Çağımızda entelektüellerin, akademisyenlerin veya “kanaat önderleri”nin kritik diyebileceğimiz konular söz konusu olduğunda hangi cümleleri kurabileceğini önceden tahmin edebiliyoruz. Örneğin, ülkemizde ana-akım medyanın görece liberal ucuna, Ali Bayramoğlu, Cengiz Çandar gibi Türkiye standartlarına göre epeyce “demokrat” diyebileceğimiz aydınlara bakalım. Bugün bu gazeteciler Kürt sorunuyla ilgili bir şeyler söyleyecek veya yazacak olsalar, üç aşağı beş yukarı şunları söylerler: “Kürt sorunu için olumlu bir ortam oluşmuştur. Fakat sınır ötesi operasyona izin veren tezkerenin Meclis’ten geçmesi, KCK operasyonları adı altında devam eden tutuklamalar, hükümetin anadille ilgili olumsuz beyanları süreci olumsuz etkileme potansiyeline sahiptir. Hükümetin daha cesur davranması gerekir. Diğer yandan, PKK’nın silahlı güçlerini sınır dışına, Kuzey Irak’a çekmesi ve giderek silahtan arınması çözümün önünü büyük ölçüde açacaktır.” Bu söylem, egemen iktidar bloğundan çözüm bekleyen ve bu çözüm modelini yeri geldikçe eleştirerek de olsa destekleyen, epeyce pragmatist bir söylemdir. Böyle olduğu için de gerçeği bütün çıplaklığıyla ortaya koymamakta ve gelişmeleri, Kürt sorunu için uluslararası arenada öngörülen çözümü “zorlaştırması” veya “kolaylaştırması” açısından ele almaktadır.

| Çalışmanın Amacı |
Kürt sorununa dair aydın söylemini ele alan yukarıdaki metni baştan sona, hiçbir değişiklik yapmadan çıkarınız.

| Gösterilen Bilgiler |

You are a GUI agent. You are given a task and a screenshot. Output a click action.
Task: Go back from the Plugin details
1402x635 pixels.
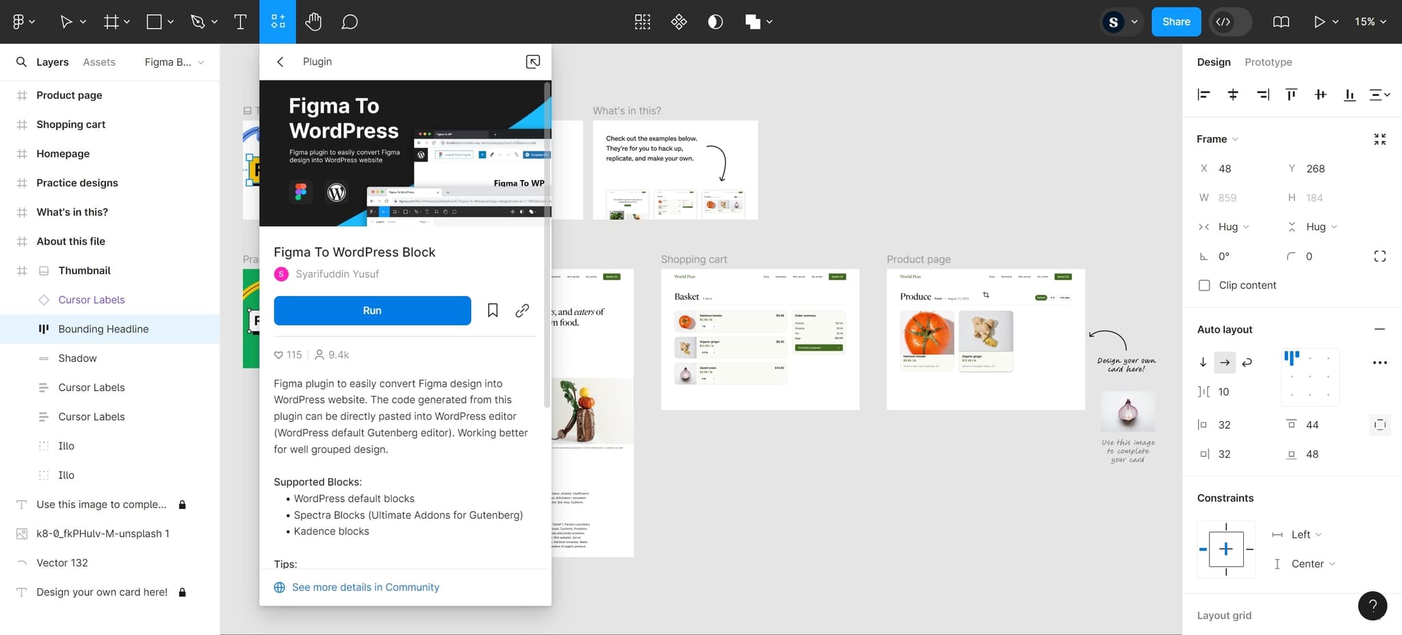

| Eksiksiz Çözüm |
Çağımızda entelektüellerin, akademisyenlerin veya “kanaat önderleri”nin kritik diyebileceğimiz konular söz konusu olduğunda hangi cümleleri kurabileceğini önceden tahmin edebiliyoruz. Örneğin, ülkemizde ana-akım medyanın görece liberal ucuna, Ali Bayramoğlu, Cengiz Çandar gibi Türkiye standartlarına göre epeyce “demokrat” diyebileceğimiz aydınlara bakalım. Bugün bu gazeteciler Kürt sorunuyla ilgili bir şeyler söyleyecek veya yazacak olsalar, üç aşağı beş yukarı şunları söylerler: “Kürt sorunu için olumlu bir ortam oluşmuştur. Fakat sınır ötesi operasyona izin veren tezkerenin Meclis’ten geçmesi, KCK operasyonları adı altında devam eden tutuklamalar, hükümetin anadille ilgili olumsuz beyanları süreci olumsuz etkileme potansiyeline sahiptir. Hükümetin daha cesur davranması gerekir. Diğer yandan, PKK’nın silahlı güçlerini sınır dışına, Kuzey Irak’a çekmesi ve giderek silahtan arınması çözümün önünü büyük ölçüde açacaktır.” Bu söylem, egemen iktidar bloğundan çözüm bekleyen ve bu çözüm modelini yeri geldikçe eleştirerek de olsa destekleyen, epeyce pragmatist bir söylemdir. Böyle olduğu için de gerçeği bütün çıplaklığıyla ortaya koymamakta ve gelişmeleri, Kürt sorunu için uluslararası arenada öngörülen çözümü “zorlaştırması” veya “kolaylaştırması” açısından ele almaktadır.